▶ **WHAT TO WORK ON**:
The entries below must be returned exactly as they stand.

▶ **SOURCE DATA**:

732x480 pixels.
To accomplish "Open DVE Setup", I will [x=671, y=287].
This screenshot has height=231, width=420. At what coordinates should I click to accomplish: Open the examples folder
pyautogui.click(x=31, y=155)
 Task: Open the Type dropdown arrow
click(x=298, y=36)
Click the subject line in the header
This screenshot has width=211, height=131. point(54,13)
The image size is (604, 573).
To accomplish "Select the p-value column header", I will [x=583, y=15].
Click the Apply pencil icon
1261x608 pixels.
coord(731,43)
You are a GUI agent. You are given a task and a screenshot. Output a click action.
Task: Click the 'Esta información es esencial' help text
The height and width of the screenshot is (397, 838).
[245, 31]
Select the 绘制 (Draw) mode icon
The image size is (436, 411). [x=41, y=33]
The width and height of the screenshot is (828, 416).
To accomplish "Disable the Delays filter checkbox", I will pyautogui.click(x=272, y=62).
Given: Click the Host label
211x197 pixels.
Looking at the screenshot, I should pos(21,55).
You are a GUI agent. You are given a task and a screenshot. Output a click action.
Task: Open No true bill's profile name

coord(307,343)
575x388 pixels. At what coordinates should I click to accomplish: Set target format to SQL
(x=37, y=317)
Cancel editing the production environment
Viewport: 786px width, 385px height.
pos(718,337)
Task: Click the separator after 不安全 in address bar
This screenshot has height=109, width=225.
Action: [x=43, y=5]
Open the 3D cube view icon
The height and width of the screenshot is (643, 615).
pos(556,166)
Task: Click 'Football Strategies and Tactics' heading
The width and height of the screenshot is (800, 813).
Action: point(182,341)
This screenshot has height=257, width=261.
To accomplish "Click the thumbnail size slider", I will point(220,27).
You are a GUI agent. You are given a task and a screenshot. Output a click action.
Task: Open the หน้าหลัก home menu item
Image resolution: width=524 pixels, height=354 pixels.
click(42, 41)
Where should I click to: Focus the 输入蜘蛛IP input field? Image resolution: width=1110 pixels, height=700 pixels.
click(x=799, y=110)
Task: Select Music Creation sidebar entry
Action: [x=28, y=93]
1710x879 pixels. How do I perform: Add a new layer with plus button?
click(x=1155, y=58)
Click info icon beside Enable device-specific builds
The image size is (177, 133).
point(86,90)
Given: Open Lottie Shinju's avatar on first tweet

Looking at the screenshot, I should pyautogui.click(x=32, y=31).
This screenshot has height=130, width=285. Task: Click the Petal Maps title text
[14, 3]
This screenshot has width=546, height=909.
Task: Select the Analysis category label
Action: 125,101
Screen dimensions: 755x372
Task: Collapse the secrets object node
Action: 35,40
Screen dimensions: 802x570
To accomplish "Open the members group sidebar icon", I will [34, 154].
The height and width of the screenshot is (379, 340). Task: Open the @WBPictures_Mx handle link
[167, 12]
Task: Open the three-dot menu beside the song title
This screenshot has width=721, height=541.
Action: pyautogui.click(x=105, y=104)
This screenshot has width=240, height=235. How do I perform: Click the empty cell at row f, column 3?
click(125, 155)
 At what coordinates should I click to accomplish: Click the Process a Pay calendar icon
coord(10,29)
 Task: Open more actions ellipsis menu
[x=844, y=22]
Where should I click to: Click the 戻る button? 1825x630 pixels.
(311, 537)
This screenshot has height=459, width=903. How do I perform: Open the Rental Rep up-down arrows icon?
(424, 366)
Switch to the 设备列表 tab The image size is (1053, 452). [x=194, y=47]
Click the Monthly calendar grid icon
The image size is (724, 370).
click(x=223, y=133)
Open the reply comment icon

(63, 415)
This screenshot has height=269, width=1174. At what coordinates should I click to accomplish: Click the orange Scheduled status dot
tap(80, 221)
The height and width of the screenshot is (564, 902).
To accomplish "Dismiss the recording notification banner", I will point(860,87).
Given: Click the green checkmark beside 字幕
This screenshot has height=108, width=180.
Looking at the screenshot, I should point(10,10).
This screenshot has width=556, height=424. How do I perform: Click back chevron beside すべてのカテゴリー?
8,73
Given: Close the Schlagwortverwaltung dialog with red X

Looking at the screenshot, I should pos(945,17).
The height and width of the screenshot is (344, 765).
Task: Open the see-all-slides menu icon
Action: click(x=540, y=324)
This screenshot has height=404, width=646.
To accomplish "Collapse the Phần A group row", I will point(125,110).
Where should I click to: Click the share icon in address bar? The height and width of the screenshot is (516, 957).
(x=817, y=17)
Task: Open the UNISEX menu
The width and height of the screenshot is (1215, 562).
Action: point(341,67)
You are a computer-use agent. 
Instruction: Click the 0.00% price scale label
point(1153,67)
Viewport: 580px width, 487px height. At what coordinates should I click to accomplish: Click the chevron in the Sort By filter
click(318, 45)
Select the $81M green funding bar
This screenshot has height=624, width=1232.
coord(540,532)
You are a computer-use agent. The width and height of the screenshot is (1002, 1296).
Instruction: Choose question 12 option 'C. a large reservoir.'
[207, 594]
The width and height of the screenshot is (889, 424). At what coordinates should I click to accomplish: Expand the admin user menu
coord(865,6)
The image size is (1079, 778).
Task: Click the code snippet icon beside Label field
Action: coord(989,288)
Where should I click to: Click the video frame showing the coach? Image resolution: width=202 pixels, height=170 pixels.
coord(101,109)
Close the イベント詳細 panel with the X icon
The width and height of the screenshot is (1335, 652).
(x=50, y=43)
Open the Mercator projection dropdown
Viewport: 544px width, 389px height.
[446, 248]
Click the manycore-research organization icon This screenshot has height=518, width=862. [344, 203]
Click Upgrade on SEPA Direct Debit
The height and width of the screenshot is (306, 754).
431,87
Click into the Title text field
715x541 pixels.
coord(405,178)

▶ **ANSWER TO THIS PROBLEM**:
732x480 pixels.
To accomplish "Open DVE Setup", I will [x=671, y=287].
This screenshot has height=231, width=420. At what coordinates should I click to accomplish: Open the examples folder
pyautogui.click(x=31, y=155)
 Task: Open the Type dropdown arrow
click(x=298, y=36)
Click the subject line in the header
This screenshot has width=211, height=131. point(54,13)
The image size is (604, 573).
To accomplish "Select the p-value column header", I will [x=583, y=15].
Click the Apply pencil icon
1261x608 pixels.
coord(731,43)
You are a GUI agent. You are given a task and a screenshot. Output a click action.
Task: Click the 'Esta información es esencial' help text
The height and width of the screenshot is (397, 838).
[245, 31]
Select the 绘制 (Draw) mode icon
The image size is (436, 411). [x=41, y=33]
The width and height of the screenshot is (828, 416).
To accomplish "Disable the Delays filter checkbox", I will pyautogui.click(x=272, y=62).
Given: Click the Host label
211x197 pixels.
Looking at the screenshot, I should pos(21,55).
You are a GUI agent. You are given a task and a screenshot. Output a click action.
Task: Open No true bill's profile name

coord(307,343)
575x388 pixels. At what coordinates should I click to accomplish: Set target format to SQL
(x=37, y=317)
Cancel editing the production environment
Viewport: 786px width, 385px height.
pos(718,337)
Task: Click the separator after 不安全 in address bar
This screenshot has height=109, width=225.
Action: [x=43, y=5]
Open the 3D cube view icon
The height and width of the screenshot is (643, 615).
pos(556,166)
Task: Click 'Football Strategies and Tactics' heading
The width and height of the screenshot is (800, 813).
Action: point(182,341)
This screenshot has height=257, width=261.
To accomplish "Click the thumbnail size slider", I will point(220,27).
You are a GUI agent. You are given a task and a screenshot. Output a click action.
Task: Open the หน้าหลัก home menu item
Image resolution: width=524 pixels, height=354 pixels.
click(42, 41)
Where should I click to: Focus the 输入蜘蛛IP input field? Image resolution: width=1110 pixels, height=700 pixels.
click(x=799, y=110)
Task: Select Music Creation sidebar entry
Action: [x=28, y=93]
1710x879 pixels. How do I perform: Add a new layer with plus button?
click(x=1155, y=58)
Click info icon beside Enable device-specific builds
The image size is (177, 133).
point(86,90)
Given: Open Lottie Shinju's avatar on first tweet

Looking at the screenshot, I should pyautogui.click(x=32, y=31).
This screenshot has height=130, width=285. Task: Click the Petal Maps title text
[14, 3]
This screenshot has width=546, height=909.
Task: Select the Analysis category label
Action: 125,101
Screen dimensions: 755x372
Task: Collapse the secrets object node
Action: 35,40
Screen dimensions: 802x570
To accomplish "Open the members group sidebar icon", I will [34, 154].
The height and width of the screenshot is (379, 340). Task: Open the @WBPictures_Mx handle link
[167, 12]
Task: Open the three-dot menu beside the song title
This screenshot has width=721, height=541.
Action: pyautogui.click(x=105, y=104)
This screenshot has width=240, height=235. How do I perform: Click the empty cell at row f, column 3?
click(125, 155)
 At what coordinates should I click to accomplish: Click the Process a Pay calendar icon
coord(10,29)
 Task: Open more actions ellipsis menu
[x=844, y=22]
Where should I click to: Click the 戻る button? 1825x630 pixels.
(311, 537)
This screenshot has height=459, width=903. How do I perform: Open the Rental Rep up-down arrows icon?
(424, 366)
Switch to the 设备列表 tab The image size is (1053, 452). [x=194, y=47]
Click the Monthly calendar grid icon
The image size is (724, 370).
click(x=223, y=133)
Open the reply comment icon

(63, 415)
This screenshot has height=269, width=1174. At what coordinates should I click to accomplish: Click the orange Scheduled status dot
tap(80, 221)
The height and width of the screenshot is (564, 902).
To accomplish "Dismiss the recording notification banner", I will point(860,87).
Given: Click the green checkmark beside 字幕
This screenshot has height=108, width=180.
Looking at the screenshot, I should point(10,10).
This screenshot has width=556, height=424. How do I perform: Click back chevron beside すべてのカテゴリー?
8,73
Given: Close the Schlagwortverwaltung dialog with red X

Looking at the screenshot, I should pos(945,17).
The height and width of the screenshot is (344, 765).
Task: Open the see-all-slides menu icon
Action: click(x=540, y=324)
This screenshot has height=404, width=646.
To accomplish "Collapse the Phần A group row", I will point(125,110).
Where should I click to: Click the share icon in address bar? The height and width of the screenshot is (516, 957).
(x=817, y=17)
Task: Open the UNISEX menu
The width and height of the screenshot is (1215, 562).
Action: point(341,67)
You are a computer-use agent. 
Instruction: Click the 0.00% price scale label
point(1153,67)
Viewport: 580px width, 487px height. At what coordinates should I click to accomplish: Click the chevron in the Sort By filter
click(318, 45)
Select the $81M green funding bar
This screenshot has height=624, width=1232.
coord(540,532)
You are a computer-use agent. The width and height of the screenshot is (1002, 1296).
Instruction: Choose question 12 option 'C. a large reservoir.'
[207, 594]
The width and height of the screenshot is (889, 424). At what coordinates should I click to accomplish: Expand the admin user menu
coord(865,6)
The image size is (1079, 778).
Task: Click the code snippet icon beside Label field
Action: coord(989,288)
Where should I click to: Click the video frame showing the coach? Image resolution: width=202 pixels, height=170 pixels.
coord(101,109)
Close the イベント詳細 panel with the X icon
The width and height of the screenshot is (1335, 652).
(x=50, y=43)
Open the Mercator projection dropdown
Viewport: 544px width, 389px height.
[446, 248]
Click the manycore-research organization icon This screenshot has height=518, width=862. [344, 203]
Click Upgrade on SEPA Direct Debit
The height and width of the screenshot is (306, 754).
431,87
Click into the Title text field
715x541 pixels.
coord(405,178)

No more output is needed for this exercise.